Problem 1: From the text on Japan's handicrafts, quote the passage that begins at the words "This no doubt" and stops after "each handmade product.".
Problem 2: In the text on Japan's handicrafts, condense the paragraph starting "Yuzuriha Gallery and Shop" into a shorter version that keeps its main facts.

Page extract:

Treasures from the Heart: Preserving Japan's Timeless Artisanship
“All the good things in life have been made by hand since the prehistoric Jomon period,
including food, utensils, homes, bridges, and Buddhist statues. . .” This is a comment I
read somewhere that made a very deep impression on me. Our ancestors made
everything they needed for their survival on their own, utilizing the plants and animals
near at hand. Japan’s traditional handicrafts, consequently, embody the ingenuity born
of a lifestyle in deep affinity with nature and through close contact with their neighbors.
This no doubt gave rise to the country’s beautiful yet utilitarian handicrafts that have a
universal appeal. Life today has become very convenient, but at the same time we have
also lost touch with something very precious; this is something we are reminded of
every time we run into a meticulously handcrafted item or are in the midst of family
Yuzuriha Gallery and Shop on the shore of Lake Towada in Aomori Prefecture have
been showcasing the handworks of northern Japan for 22 years. The items on display
have been painstakingly chosen by visiting the artisans in person one by one. Through
a process of trial and error, I worked with them to explore how craftworks can help
enrich the modern lifestyle and endeavored to convey to customers the story behind
each handmade product.

Records shown:
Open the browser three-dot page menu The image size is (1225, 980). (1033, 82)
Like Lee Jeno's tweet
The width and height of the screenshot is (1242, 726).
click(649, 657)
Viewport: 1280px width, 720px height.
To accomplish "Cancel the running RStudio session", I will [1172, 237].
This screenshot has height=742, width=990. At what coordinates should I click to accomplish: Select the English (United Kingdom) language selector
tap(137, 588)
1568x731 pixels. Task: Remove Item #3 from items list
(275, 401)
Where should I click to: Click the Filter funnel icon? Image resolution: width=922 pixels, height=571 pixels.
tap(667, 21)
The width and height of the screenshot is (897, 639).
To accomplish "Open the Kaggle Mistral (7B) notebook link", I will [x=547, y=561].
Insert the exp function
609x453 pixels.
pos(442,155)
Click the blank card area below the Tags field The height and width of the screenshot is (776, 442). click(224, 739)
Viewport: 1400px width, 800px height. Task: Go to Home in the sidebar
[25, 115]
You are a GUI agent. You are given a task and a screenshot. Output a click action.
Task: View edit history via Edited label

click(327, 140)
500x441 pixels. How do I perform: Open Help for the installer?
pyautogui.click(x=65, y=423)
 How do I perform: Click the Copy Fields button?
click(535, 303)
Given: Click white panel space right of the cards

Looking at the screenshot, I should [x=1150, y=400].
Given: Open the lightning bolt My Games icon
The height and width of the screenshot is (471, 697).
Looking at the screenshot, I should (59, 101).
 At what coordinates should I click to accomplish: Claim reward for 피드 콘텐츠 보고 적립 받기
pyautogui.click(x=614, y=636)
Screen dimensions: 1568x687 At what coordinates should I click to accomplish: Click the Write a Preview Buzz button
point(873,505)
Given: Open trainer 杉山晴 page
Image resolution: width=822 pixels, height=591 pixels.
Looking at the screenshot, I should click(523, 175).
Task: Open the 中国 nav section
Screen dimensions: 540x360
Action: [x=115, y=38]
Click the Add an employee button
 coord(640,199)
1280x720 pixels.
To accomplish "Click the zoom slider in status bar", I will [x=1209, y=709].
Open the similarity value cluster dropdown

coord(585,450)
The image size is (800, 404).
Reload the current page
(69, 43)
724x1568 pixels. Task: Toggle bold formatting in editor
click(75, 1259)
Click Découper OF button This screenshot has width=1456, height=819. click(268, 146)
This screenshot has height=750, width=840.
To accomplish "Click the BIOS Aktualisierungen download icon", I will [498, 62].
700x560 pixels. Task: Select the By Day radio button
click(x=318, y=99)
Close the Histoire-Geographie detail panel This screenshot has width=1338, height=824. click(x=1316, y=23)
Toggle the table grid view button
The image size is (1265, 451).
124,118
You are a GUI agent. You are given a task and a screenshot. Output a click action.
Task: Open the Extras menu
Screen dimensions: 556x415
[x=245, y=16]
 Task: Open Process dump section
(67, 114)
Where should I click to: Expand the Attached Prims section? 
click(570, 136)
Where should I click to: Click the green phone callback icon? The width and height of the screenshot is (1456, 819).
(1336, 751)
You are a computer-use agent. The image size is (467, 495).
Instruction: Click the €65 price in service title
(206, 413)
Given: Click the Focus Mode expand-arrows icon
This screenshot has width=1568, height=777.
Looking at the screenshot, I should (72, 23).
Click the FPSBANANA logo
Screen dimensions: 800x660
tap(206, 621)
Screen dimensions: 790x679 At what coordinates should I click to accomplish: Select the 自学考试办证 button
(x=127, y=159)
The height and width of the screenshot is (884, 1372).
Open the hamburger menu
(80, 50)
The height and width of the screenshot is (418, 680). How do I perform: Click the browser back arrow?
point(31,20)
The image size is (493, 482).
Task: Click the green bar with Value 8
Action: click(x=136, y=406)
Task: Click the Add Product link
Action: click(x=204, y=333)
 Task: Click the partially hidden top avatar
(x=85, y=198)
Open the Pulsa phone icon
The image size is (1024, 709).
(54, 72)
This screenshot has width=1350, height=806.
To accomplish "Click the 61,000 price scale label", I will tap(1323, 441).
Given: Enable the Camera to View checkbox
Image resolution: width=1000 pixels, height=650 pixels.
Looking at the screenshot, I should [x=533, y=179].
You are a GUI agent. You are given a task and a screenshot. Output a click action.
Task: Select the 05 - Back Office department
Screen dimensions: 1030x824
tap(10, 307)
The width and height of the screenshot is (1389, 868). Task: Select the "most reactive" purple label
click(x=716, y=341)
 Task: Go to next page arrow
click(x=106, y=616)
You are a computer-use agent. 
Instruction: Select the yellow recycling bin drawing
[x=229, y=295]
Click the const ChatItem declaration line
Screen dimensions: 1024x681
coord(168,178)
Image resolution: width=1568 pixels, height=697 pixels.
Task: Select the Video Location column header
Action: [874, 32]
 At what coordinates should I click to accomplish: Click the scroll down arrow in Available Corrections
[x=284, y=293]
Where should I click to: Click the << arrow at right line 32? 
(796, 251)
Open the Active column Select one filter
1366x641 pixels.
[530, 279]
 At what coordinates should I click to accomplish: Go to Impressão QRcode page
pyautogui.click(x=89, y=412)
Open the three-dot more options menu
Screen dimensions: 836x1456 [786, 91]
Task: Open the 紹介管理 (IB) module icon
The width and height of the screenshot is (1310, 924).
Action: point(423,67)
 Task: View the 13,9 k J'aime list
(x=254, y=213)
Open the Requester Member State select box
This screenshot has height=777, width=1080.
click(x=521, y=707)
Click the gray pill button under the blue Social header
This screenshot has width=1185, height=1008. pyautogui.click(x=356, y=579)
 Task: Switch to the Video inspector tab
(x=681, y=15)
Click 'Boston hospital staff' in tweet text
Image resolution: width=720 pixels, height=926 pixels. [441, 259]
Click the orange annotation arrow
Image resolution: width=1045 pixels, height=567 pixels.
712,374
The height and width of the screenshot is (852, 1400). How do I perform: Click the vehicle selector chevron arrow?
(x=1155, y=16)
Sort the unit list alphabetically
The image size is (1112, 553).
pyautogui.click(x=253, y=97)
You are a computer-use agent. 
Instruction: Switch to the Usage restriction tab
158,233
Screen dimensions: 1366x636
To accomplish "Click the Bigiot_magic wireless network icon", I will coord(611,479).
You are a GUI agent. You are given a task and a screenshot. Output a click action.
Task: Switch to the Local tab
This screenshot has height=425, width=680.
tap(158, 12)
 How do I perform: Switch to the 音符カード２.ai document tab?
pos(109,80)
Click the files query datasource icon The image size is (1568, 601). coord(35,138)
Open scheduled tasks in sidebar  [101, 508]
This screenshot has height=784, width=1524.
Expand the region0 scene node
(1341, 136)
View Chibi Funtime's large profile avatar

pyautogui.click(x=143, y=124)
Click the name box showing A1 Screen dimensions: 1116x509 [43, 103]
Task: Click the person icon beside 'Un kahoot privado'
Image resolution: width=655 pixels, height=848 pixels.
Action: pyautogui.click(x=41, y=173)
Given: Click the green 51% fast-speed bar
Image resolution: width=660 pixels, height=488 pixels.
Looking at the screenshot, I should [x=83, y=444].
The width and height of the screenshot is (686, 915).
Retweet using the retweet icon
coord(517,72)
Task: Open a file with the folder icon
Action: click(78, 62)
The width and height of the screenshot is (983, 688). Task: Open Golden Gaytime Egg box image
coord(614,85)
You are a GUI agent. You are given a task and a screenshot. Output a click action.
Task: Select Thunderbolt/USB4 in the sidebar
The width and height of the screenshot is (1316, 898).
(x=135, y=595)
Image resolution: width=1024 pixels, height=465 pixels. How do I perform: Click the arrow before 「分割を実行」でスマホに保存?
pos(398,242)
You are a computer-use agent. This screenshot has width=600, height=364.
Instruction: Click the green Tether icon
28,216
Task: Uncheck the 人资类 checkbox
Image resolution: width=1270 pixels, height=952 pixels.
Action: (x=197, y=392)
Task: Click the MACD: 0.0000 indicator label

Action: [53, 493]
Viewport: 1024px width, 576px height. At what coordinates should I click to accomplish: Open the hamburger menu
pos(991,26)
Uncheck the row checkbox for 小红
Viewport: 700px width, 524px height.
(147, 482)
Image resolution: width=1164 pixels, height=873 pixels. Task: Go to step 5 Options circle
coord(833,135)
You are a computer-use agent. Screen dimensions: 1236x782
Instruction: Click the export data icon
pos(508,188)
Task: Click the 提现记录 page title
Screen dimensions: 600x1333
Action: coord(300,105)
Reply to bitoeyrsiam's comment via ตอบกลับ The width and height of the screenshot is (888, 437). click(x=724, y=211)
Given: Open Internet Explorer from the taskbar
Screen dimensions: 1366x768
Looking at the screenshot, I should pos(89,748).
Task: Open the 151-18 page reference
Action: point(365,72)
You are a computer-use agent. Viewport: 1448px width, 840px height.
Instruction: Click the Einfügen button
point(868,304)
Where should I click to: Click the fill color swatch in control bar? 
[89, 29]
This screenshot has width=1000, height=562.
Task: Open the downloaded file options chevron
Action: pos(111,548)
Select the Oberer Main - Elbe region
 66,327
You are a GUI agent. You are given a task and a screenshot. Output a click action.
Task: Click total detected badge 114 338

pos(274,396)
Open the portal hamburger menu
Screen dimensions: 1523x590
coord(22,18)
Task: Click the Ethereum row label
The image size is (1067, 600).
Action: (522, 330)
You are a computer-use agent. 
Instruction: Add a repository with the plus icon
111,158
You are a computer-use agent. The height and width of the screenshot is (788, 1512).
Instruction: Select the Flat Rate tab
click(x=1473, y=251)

Task response 1:
This no doubt gave rise to the country’s beautiful yet utilitarian handicrafts that have a
universal appeal. Life today has become very convenient, but at the same time we have
also lost touch with something very precious; this is something we are reminded of
every time we run into a meticulously handcrafted item or are in the midst of family
Yuzuriha Gallery and Shop on the shore of Lake Towada in Aomori Prefecture have
been showcasing the handworks of northern Japan for 22 years. The items on display
have been painstakingly chosen by visiting the artisans in person one by one. Through
a process of trial and error, I worked with them to explore how craftworks can help
enrich the modern lifestyle and endeavored to convey to customers the story behind
each handmade product.

Task response 2: For 22 years, Yuzuriha Gallery and Shop, on Lake Towada in Aomori Prefecture, has displayed northern Japanese handworks, each picked by visiting the artisans in person. Through trial and error, I explored with them how crafts can enrich modern life, and I sought to tell customers each product's story.